What do you call a Mexican flying a plane from Mexico City to Los Angeles? A pilot you racist.

An Englishman, a Frenchman, and a Viking are all fighting over a piece of land. The piece of land was the whole of England and this was the beginning of the Noman conquest in 1066.

why cant fat people walk because they are fat

Roses are red, Violets are blue, I'm an expert on flowers.

What do you call a naked couple? Horny.

This boy. We shall call him George. George was skating down the street when he passed the market. George stopped and looked in when he saw this SWEET pair of shoes! They were priced for 20 bucks.
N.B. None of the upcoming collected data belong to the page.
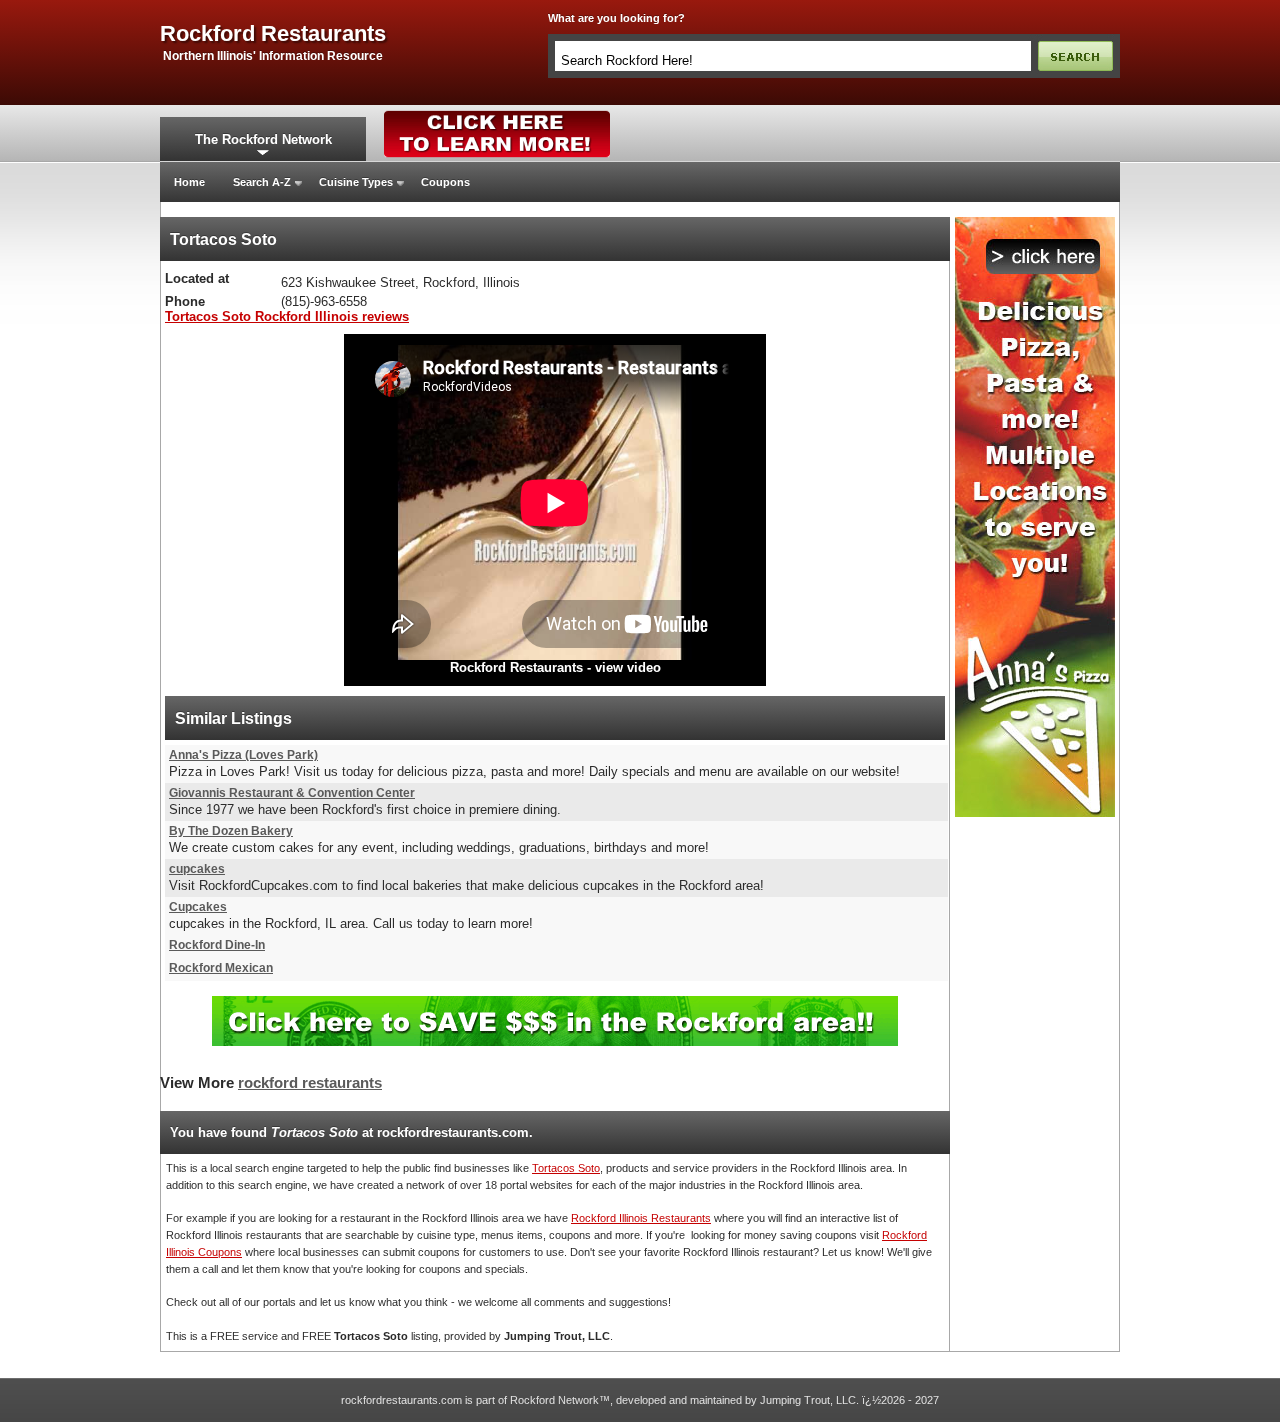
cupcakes (197, 869)
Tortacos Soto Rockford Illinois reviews (287, 316)
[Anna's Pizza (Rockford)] (1035, 223)
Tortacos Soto (566, 1168)
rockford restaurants (273, 34)
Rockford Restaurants (516, 667)
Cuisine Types (356, 182)
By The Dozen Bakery (231, 831)
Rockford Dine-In (217, 945)
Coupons (445, 182)
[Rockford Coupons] (555, 1003)
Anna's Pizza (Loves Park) (243, 755)
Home (189, 182)
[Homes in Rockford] (497, 115)
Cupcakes (198, 907)
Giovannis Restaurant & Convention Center (292, 793)
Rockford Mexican (221, 968)
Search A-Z (262, 182)
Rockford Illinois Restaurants (641, 1218)
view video (628, 667)
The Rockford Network (263, 139)
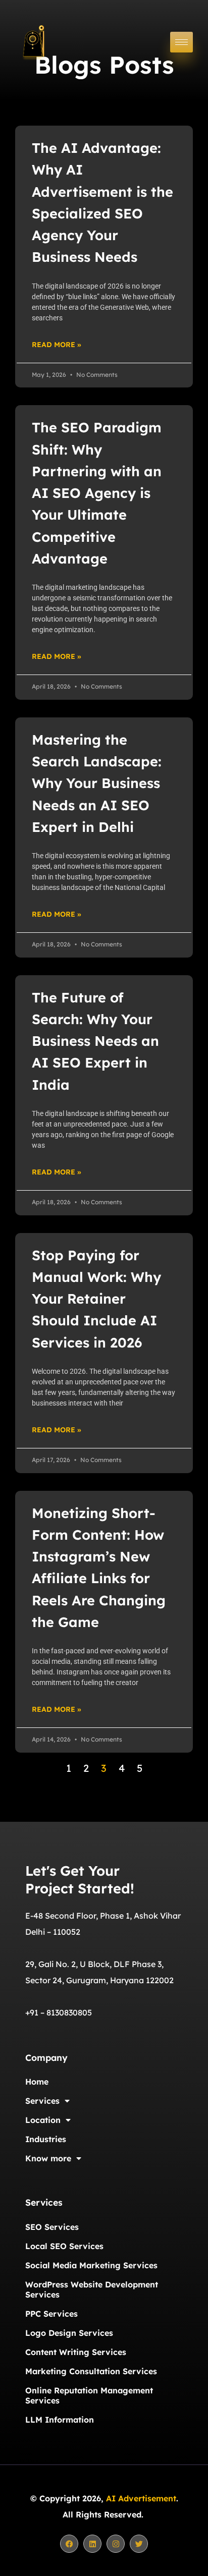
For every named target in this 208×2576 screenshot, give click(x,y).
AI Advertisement (141, 2498)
So George rushed home and went to his dad who was mowing the lawn. "DAD DAD!" "what?" The dad said. "I FOUND THESE SWEET PAIR OF SHOES! Can you lend me 20 bucks?" His dad shook his head and George ran inside the house and went up to his mom who was washing the dishes. "Mom can you lend me 20 bucks for these sweet shoes?" His mom just looked at him funny and said, "No". Angry, George set off upstairs to his sister's room who was on the computer. "Sis can you lend me...." "GET OUT OF MY ROOM!!" She slammed the door in his face. George sighed and went to his room. But before he got to his door, he saw a 20 dollar bill on the floor. He picked it up and rushed to the store. Once he got the shoes he ran back home to his dad. "Dad DAD! Look at these.." He stopped and saw his dad that was under the lawnmower dead. George shrugged and went inside to his mom. "Mom mom! Look at these...." He stopped and saw that his mom was stuffed in the dishwasher, dead. George sighed and ran upstairs to show his sis. "Hey sis look at...." She was found with her head in the computer screen, dead. So George sighed and walked down to the living room. He plumped on the couch and wondered about how his family died. Then there was a knock on the door. George hesitated. It knocked again. He got up and went to the door. Opened it and out stood a penguin. He stared at the penguin. "What do you want?!" The penguin stared back. What did he say?????? Nothing penguins can't talk.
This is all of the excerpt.